What you are asked to do — Lines from the beginning of the data through the line containing "The image size is (1024, 417)." are to be copied exactly, with no other line included.

•••••

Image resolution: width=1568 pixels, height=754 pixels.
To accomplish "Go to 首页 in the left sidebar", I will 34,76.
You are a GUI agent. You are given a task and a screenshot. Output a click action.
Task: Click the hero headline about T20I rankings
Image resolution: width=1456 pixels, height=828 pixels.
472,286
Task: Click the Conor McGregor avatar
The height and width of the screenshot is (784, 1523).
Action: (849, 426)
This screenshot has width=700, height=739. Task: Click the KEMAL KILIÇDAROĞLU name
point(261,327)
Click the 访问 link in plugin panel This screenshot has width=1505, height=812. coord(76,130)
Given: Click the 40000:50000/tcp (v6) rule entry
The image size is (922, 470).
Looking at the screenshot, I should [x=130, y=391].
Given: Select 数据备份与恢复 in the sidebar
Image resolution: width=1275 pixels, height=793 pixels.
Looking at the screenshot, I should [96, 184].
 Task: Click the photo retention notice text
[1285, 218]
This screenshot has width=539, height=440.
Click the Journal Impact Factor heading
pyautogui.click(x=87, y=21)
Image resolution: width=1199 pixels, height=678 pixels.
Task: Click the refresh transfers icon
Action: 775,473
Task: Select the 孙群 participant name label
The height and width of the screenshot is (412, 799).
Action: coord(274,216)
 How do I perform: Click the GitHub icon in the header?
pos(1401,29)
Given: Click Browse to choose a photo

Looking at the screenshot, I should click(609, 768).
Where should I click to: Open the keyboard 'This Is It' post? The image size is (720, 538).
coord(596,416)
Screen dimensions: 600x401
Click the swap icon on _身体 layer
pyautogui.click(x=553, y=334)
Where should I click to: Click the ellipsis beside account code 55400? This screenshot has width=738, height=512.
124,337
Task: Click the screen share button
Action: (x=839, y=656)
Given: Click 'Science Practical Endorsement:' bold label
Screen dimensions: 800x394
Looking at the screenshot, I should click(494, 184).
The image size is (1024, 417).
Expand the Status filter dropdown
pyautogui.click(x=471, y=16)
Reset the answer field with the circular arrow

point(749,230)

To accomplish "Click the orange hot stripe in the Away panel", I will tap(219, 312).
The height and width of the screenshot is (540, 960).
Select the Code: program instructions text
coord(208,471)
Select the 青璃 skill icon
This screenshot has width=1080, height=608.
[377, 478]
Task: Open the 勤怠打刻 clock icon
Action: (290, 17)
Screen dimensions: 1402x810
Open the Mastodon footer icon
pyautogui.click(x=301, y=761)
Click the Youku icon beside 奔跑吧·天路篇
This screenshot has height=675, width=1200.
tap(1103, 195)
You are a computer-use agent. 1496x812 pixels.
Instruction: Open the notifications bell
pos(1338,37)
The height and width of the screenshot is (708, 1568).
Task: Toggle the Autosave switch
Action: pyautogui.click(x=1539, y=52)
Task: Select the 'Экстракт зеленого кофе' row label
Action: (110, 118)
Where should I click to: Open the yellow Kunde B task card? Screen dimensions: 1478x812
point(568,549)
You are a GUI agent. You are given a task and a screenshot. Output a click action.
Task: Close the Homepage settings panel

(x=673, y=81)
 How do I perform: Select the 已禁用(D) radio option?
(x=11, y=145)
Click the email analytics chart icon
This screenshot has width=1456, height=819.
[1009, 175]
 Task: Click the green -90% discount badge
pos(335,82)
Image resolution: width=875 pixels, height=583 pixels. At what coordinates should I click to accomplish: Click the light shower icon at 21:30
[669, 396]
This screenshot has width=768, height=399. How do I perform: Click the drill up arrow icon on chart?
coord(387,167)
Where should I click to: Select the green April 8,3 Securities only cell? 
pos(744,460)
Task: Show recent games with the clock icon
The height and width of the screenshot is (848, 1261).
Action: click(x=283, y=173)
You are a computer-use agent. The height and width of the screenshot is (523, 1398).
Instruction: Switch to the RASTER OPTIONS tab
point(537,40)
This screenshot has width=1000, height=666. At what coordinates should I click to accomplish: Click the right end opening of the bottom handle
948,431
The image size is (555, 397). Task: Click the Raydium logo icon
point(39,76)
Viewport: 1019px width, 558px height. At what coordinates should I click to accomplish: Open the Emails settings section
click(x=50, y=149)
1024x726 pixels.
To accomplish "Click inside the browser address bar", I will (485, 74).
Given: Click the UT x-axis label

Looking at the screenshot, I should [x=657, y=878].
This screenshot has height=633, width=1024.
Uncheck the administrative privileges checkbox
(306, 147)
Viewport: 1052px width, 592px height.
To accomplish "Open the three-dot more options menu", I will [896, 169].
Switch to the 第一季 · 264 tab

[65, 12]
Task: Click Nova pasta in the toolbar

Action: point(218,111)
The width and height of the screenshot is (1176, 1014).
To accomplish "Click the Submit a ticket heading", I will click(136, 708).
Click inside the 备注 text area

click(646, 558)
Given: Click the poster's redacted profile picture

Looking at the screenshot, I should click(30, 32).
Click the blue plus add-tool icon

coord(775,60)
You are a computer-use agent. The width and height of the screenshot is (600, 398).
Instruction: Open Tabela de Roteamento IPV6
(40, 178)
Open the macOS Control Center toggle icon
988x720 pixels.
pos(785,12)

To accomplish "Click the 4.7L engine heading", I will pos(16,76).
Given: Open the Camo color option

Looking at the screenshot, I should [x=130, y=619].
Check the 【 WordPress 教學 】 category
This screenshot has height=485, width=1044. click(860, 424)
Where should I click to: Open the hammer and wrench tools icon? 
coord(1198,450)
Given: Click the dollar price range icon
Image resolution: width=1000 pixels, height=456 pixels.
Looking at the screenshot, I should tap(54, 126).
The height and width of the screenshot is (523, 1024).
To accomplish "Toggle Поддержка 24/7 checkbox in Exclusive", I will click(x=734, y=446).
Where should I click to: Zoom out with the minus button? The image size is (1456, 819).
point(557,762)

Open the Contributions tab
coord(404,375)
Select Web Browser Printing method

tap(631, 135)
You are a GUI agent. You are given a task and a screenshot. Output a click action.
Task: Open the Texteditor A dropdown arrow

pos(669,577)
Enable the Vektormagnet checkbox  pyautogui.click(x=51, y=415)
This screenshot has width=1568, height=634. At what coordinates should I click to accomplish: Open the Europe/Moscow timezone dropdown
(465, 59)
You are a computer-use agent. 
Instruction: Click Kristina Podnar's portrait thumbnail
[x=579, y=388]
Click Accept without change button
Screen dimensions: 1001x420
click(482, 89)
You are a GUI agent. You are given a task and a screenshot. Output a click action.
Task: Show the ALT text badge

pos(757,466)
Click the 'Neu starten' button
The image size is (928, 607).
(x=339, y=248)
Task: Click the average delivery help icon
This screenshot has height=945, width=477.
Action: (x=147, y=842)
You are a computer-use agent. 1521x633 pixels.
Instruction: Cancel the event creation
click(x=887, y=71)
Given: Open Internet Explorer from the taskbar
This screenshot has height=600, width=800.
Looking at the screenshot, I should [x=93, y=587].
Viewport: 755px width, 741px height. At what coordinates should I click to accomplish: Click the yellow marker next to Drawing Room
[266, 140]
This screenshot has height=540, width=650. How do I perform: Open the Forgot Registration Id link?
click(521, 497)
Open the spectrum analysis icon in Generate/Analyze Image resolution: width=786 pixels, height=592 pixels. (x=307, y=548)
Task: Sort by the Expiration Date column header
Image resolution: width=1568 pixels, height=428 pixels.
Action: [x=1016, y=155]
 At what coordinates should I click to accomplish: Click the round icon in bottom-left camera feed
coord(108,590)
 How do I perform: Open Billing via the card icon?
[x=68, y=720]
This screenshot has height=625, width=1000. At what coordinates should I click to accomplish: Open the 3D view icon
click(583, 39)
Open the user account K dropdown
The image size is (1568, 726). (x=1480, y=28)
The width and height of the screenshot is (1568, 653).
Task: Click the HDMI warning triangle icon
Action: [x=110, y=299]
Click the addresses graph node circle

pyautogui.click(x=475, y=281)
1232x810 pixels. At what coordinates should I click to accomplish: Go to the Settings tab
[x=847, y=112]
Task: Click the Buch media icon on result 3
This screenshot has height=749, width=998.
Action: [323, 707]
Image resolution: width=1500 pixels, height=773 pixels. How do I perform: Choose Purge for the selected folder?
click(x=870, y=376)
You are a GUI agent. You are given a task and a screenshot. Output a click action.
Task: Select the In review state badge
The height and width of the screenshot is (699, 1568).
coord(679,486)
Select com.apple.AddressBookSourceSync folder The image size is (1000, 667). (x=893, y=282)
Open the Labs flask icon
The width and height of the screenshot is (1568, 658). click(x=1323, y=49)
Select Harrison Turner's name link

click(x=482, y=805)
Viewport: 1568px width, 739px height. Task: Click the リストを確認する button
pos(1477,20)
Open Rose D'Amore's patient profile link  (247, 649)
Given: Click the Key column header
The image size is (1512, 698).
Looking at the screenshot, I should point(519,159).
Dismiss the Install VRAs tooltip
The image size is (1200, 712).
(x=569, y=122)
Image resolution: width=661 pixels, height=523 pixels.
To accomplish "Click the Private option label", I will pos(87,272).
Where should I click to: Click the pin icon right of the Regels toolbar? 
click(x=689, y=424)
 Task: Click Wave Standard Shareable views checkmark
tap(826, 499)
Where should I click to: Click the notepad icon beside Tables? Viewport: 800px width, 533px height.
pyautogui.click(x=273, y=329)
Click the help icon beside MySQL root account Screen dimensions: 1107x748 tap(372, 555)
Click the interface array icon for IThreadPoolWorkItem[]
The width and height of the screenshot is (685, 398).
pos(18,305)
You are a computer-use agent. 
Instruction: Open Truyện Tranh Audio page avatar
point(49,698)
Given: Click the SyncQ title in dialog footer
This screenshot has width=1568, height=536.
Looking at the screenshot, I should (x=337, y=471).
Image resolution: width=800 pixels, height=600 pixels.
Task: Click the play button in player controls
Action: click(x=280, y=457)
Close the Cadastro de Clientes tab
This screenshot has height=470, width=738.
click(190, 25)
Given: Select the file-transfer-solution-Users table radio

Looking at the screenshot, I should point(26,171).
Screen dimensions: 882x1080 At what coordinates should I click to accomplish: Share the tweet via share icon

•••••

Written answer —
Image resolution: width=1568 pixels, height=754 pixels.
To accomplish "Go to 首页 in the left sidebar", I will 34,76.
You are a GUI agent. You are given a task and a screenshot. Output a click action.
Task: Click the hero headline about T20I rankings
Image resolution: width=1456 pixels, height=828 pixels.
472,286
Task: Click the Conor McGregor avatar
The height and width of the screenshot is (784, 1523).
Action: (849, 426)
This screenshot has width=700, height=739. Task: Click the KEMAL KILIÇDAROĞLU name
point(261,327)
Click the 访问 link in plugin panel This screenshot has width=1505, height=812. coord(76,130)
Given: Click the 40000:50000/tcp (v6) rule entry
The image size is (922, 470).
Looking at the screenshot, I should [x=130, y=391].
Given: Select 数据备份与恢复 in the sidebar
Image resolution: width=1275 pixels, height=793 pixels.
Looking at the screenshot, I should [96, 184].
 Task: Click the photo retention notice text
[1285, 218]
This screenshot has width=539, height=440.
Click the Journal Impact Factor heading
pyautogui.click(x=87, y=21)
Image resolution: width=1199 pixels, height=678 pixels.
Task: Click the refresh transfers icon
Action: 775,473
Task: Select the 孙群 participant name label
The height and width of the screenshot is (412, 799).
Action: coord(274,216)
 How do I perform: Click the GitHub icon in the header?
pos(1401,29)
Given: Click Browse to choose a photo

Looking at the screenshot, I should click(609, 768).
Where should I click to: Open the keyboard 'This Is It' post? The image size is (720, 538).
coord(596,416)
Screen dimensions: 600x401
Click the swap icon on _身体 layer
pyautogui.click(x=553, y=334)
Where should I click to: Click the ellipsis beside account code 55400? This screenshot has width=738, height=512.
124,337
Task: Click the screen share button
Action: (x=839, y=656)
Given: Click 'Science Practical Endorsement:' bold label
Screen dimensions: 800x394
Looking at the screenshot, I should click(494, 184).
The image size is (1024, 417).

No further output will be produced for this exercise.